It’s Not That Deep de Demi Lovato entrega pop divertido e nada profundo
Demi Lovato está de volta ao pop, e, sinceramente, ainda bem! Depois de dizer que nunca mais voltaria ao gênero, a cantora lançou It’s Not That Deep, um projeto que celebra a leveza, o humor e a energia que sempre fizeram parte da sua essência. Após a fase roqueira de Holy Fvck, Demi finalmente reencontra o caminho onde brilha de verdade.
A volta do pop sem culpa
Desde o visual até a sonoridade, o álbum deixa claro que o objetivo é se divertir. A estética é colorida, simples e “office trash chique”, com aquele ar de desordem proposital, o que lembrou muito os clipes da última era de Troye Sivan. É bagunçado com estilo, e funciona muito bem.

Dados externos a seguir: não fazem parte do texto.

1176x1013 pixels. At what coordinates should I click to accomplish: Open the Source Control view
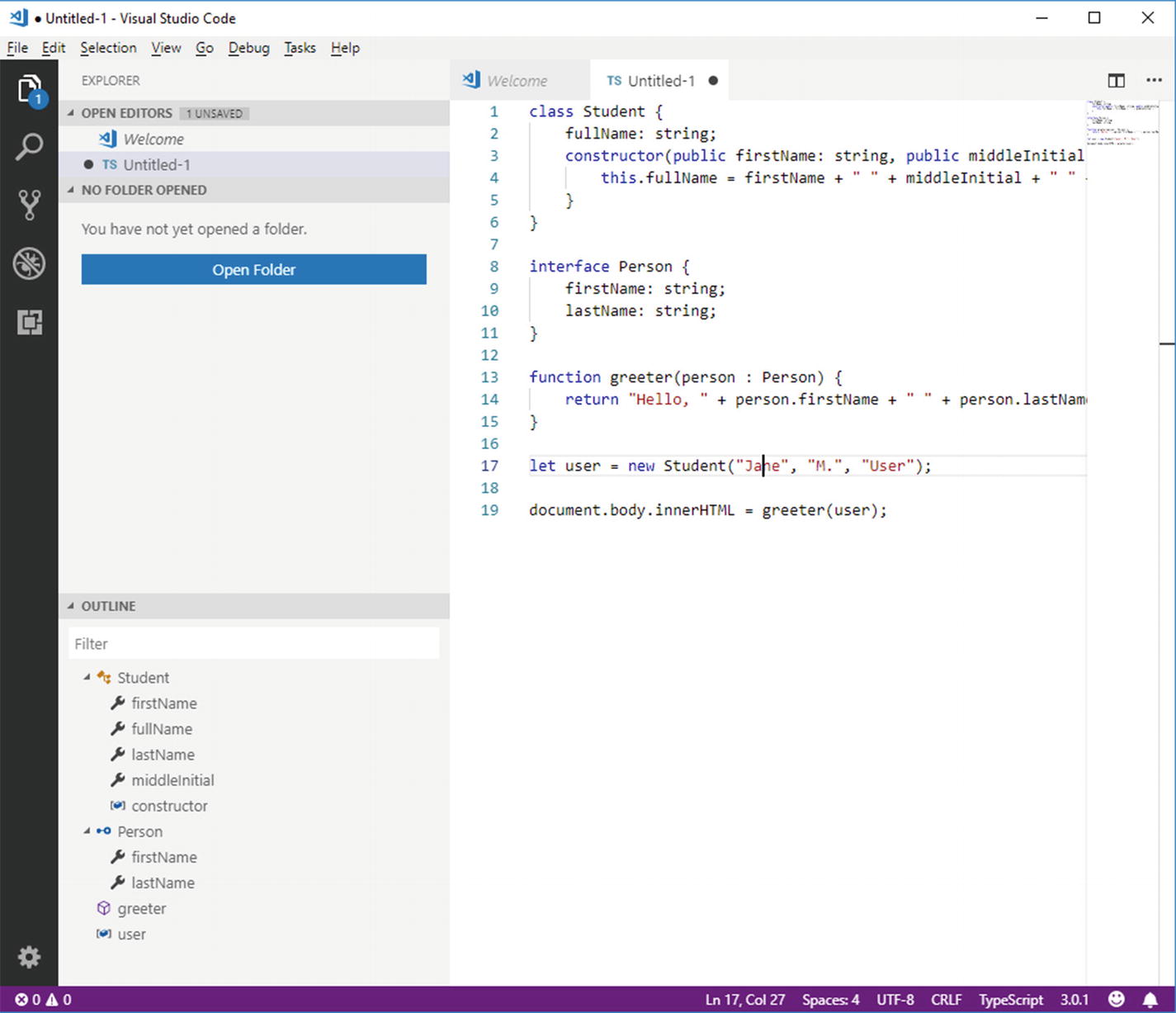[x=29, y=205]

A faixa de abertura no Youtube é uma versão live de Let You Go, diferente dos streamings, o que particularmente causou um impacto muito interessante, marcante, com uma vibe etérea e vocais impecáveis. É o tipo de introdução que faz qualquer lovatic se emocionar. Poderia ter seguido com a mesma estratégia para o disco.

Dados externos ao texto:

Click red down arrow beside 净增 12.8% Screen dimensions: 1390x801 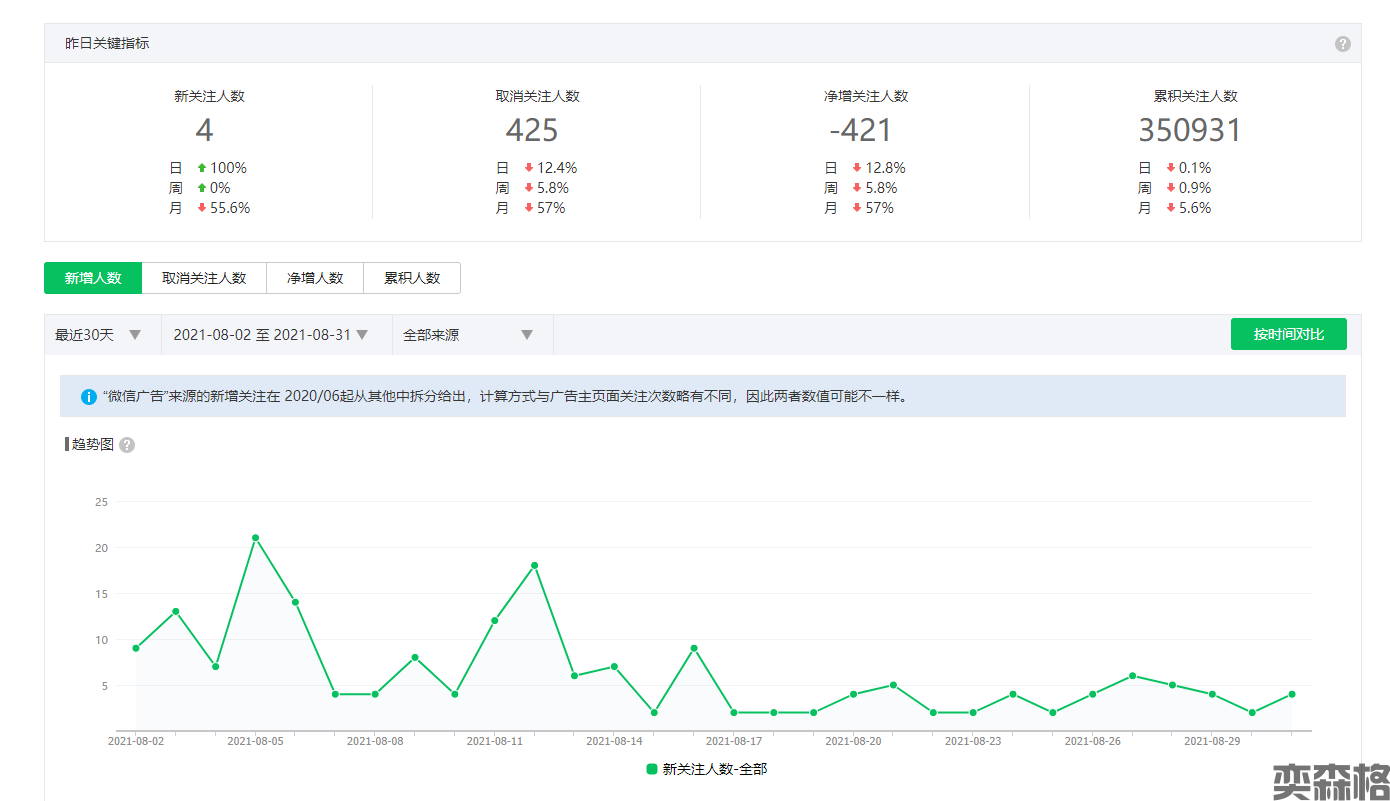pos(857,168)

Balada, pista e nostalgia dos anos 2000
Os singles como Fast são de fato genéricos, mas cumprem o propósito com maestria, grudando na cabeça. Here All Night é o destaque entre eles: animada, divertida e construída com perfeição, pura energia de pista. O toque eletrônico e os adlibs dão um charme de pop dos anos 2000.

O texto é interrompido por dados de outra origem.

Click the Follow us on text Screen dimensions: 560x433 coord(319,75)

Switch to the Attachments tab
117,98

Sorry to Myself traz uma boa letra, mas o beat é fraco e deixa a desejar. Já em Say It, a letra é linda, fofa, doce, e o ritmo nostálgico, lembrando um pouco You Don’t Know Me do Jax Jones, com quem Demi já trabalhou e pode ter influenciado a faixa.
Mas o auge da diversão vem com Frequency e Kiss. As faixas são o puro deboche e liberdade, feitas pra pular, dançar. Como a segunda diz, é divertido beijar! É o tipo de música que só a Demi conseguiria entregar com tanta autenticidade e carisma.
Entre acertos e deslizes
Before I Knew You traz o momento mais “Taylor Swift” do álbum, beeem água de salsicha, genérico e esquecível. Já Ghost é puro drama demi-lovático pois ela nunca consegueria lançar um album sem um high note: vocais intensos, letra profunda e entrega emocional no talo. É impossível não sentir algo ouvindo.
No fim, o disco cumpre o que promete. É dançante, leve e nada pretensioso. Mesmo sem entregar o hit que salvaria o verão (como a própria cantora brincou), It’s Not That Deep é coerente, divertido e cheio de personalidade.
Um pop que é puro escapismo

Comparar com Brat, da Charli XCX, é perda de tempo. Aqui, Demi abraça um pop mais tradicional, com batidas de balada e um toque nostálgico que remete à sua fase Unbroken, mas de forma mais madura. É genérico em alguns momentos, mas nunca malfeito.
O projeto é consistente, coeso e reflete uma artista que já entendeu o próprio valor. Demi pode até continuar sendo o “flop eterno” das piadas internas do fandom, mas está feliz, saudável, linda e entregou um álbum que é exatamente o que o pop precisava: diversão sem drama.